Научный метод нуждается в независимом критерии для оценки истинности и правомерности экономической теории. Для природных явлений существует такой критерий, а для общественных явлений нет. Это происходит потому, что природные явления состоят из фактов, которые происходят независимо от любых заявлений относительно них. Тогда факты служат объективным доказательством оценки законности научных теорий. Основываясь на этом, эстествознание добилось удивительных результатов.
Социальные явления, напротив, обладают разумными участниками с личной волей. Они не являются сторонними наблюдателями. Они вовлечены в процесс принятия решений, которые оказывают сильное влияние на ход событий. Следовательно, явления не содержат независимый критерий, по которому участники могли бы правильность своих взглядов. При отсутствии независимого критерия, люди принимают решения, основываясь не на знании, а на предрассудках, что в большем или меньшем масштабе позволяет искаженно интерпритировать реальность. Отсутствие или ошибочность знаний вносит элемент неопределенности в ход событий, чего нет в поведении неодушевленных объектов. Поэтому, неопределенность сдерживает развитие законов общественных наук, которые бы напоминали физику Ньютона.
Экономика, ставшая самой влиятельной из общественных наук, старалась удалить это препятствие использованием аксиаматического подхода по образцу геометрии Эвклида. Если аксиомы Эвклида были близки к реальности, то теория рациональных ожиданий и гипотеза эффективного рынка стали весьма далекими от неё. До определенного предела аксиоматический подход работал. Например, теория о совершенной конкуренции постулировала отличные знания. Но постулаты работали только до тех пор, пока дело касалось обмена материальных товаров. Но когда речь заходила о производстве, в отличие от обмена, или о использовании денег или кредита, постулат становился не состоятельным, потому что решения участников включали будущее события, но будущее не известно никому, пока оно не произойдет.
Я не настолько компетентен, чтобы критиковать теорию рациональных ожиданий и гипотезу эффективного рынка, потому что, имея рыночный опыт, я считаю их настолько не реалистичными, что даже никогда не пытался их изучать. Это официальное обвинение, но я оставлю детальную критику теорий другим.
В место этого, я бы хотел показать радикально другой подход к финансовым рынкам. Его вдохновителем является Карл Поппер (Karl Popper), который учил меня, что человеческая интерпретация реальности ни когда полностью не соответствует самой реальности. Это привело меня к изучению отношений между ними. Я обнаружил двухстороннюю связь между мышлением участников и ситуациями, в которых они принимают участие.

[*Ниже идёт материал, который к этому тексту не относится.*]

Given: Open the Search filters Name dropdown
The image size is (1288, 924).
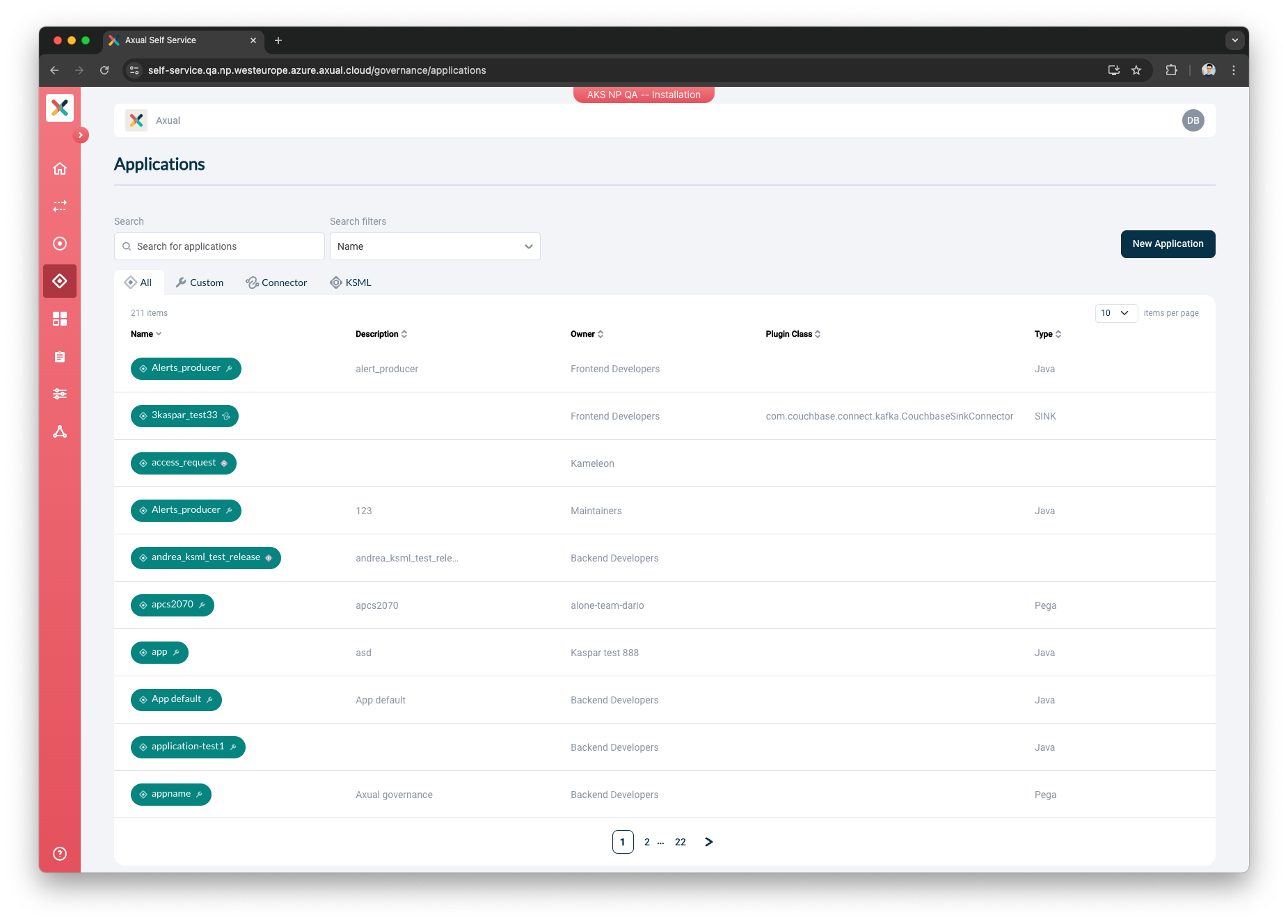Looking at the screenshot, I should pyautogui.click(x=435, y=246).
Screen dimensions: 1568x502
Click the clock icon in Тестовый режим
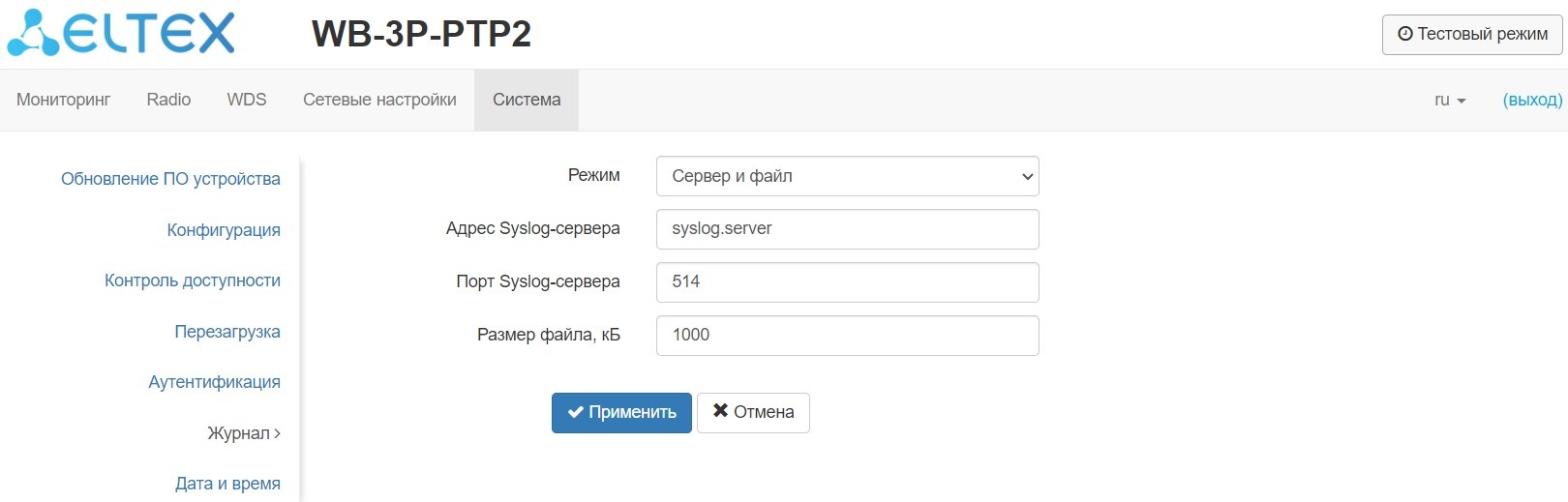coord(1405,34)
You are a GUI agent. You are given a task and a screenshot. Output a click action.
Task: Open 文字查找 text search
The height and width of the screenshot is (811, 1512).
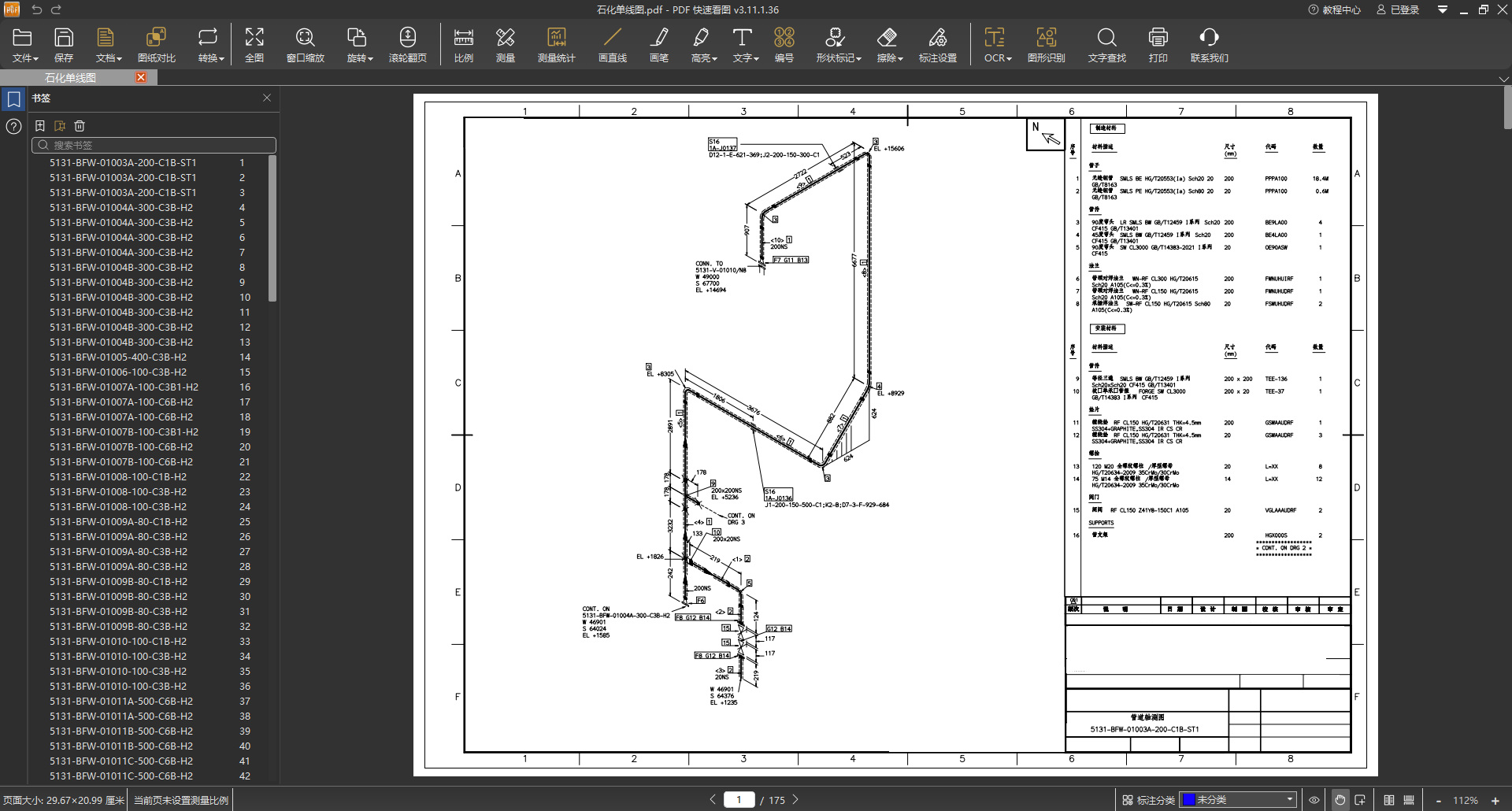(1106, 45)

С одной стороны люди пытаются объяснить ситуациию; это познавательная функция. С другой, они пытаются влиять на ситуациию; я называю это – причинной или управленческой функцией. Обе функции объединяют думающих агентов и ситуации, в которых они участвуют, в противоположных направлениях.

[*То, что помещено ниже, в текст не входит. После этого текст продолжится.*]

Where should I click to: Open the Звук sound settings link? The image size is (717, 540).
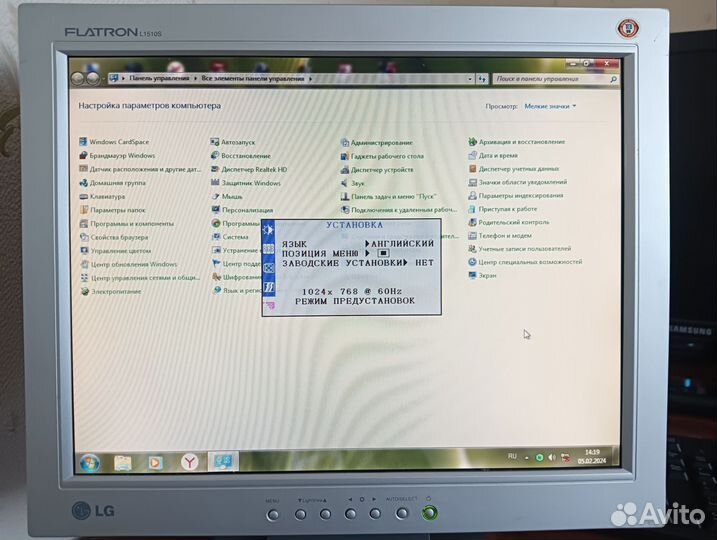(358, 183)
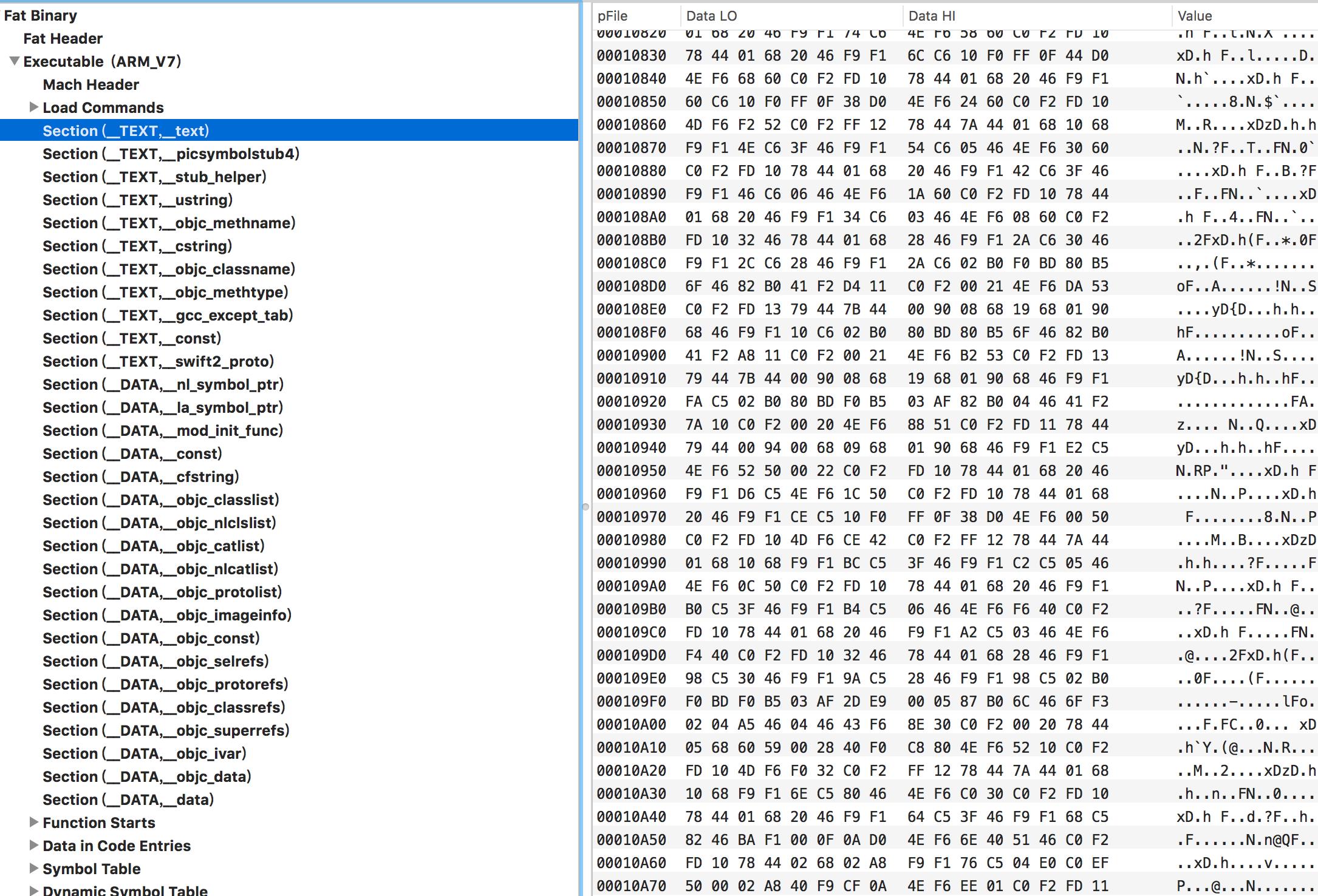Select Section __DATA __mod_init_func
1318x896 pixels.
(x=161, y=430)
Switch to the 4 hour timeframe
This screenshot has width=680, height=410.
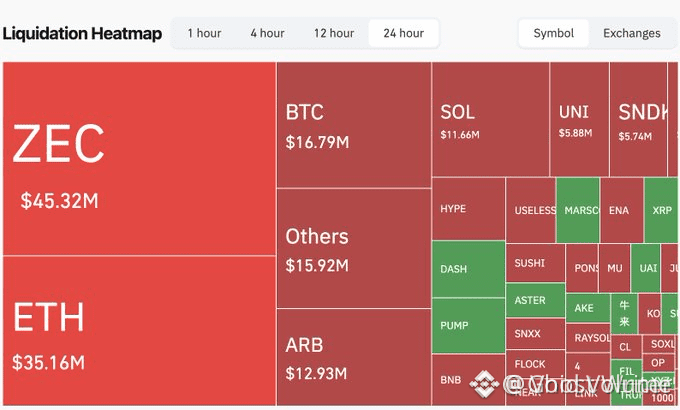point(267,33)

Предполагается, что в познаваетльной функции ситуация определяет взгляды участников, а в управленческой функции взгляды участников определяют результат. Когда обе функции работают одновременно, они взаимодействуют между собой. Обе функции формируют круговое взаимодействие или цикл обратной связи. Я называю это – рефлексивность цикла обратной связи. В рефлективной ситуации взгляды участников не могут соответствовать реальности, потому что реальность не является чем-то независимо данным; она зависит от взглядов и решений участников. Решения, в свою очередь, не могут базироваться только на знаниях; они должны содержать элементы прогноза будущего, потому что будущее зависит от решений участников процесса
Ошибочность и рефлексивность связаны вместе, как сиамские близнецы. Без ошибочности не может быть рефлекторности. Хотя обратное не имеет место: понимание людей будет не совершенно даже при отсутствии рефлекторности. Из двух близнецов сначала появилась ошибочность. Вместе они гарантируют, как различие в восприятии действительности участниками, так реальное положение дел, а также раздичие в ожиданиях участинков и реальным результатом.
Конечно, я не являюсь первооткрывателем рефлексивности. Другие об этом узнали раньше меня, и часто под другим именем. Роберт Мертон (Robert Merton) писал о самореализующихся пророчествах и эффекте подражания, Кейнс (Keynes) сравнивал финансовые рынки с конкурсом красоты, где участникам приходилось предполагать, что является оптимальным выбором . Начиная с ошибочности и рефлексивности, я сосредоточился на проблемной области, а именно, роль неверных представлений и толкований хода событий, которые рыночная экономика пыталась игнорировать. Это придало моей интерпретации более реалистичный характер, чем существующая парадигма.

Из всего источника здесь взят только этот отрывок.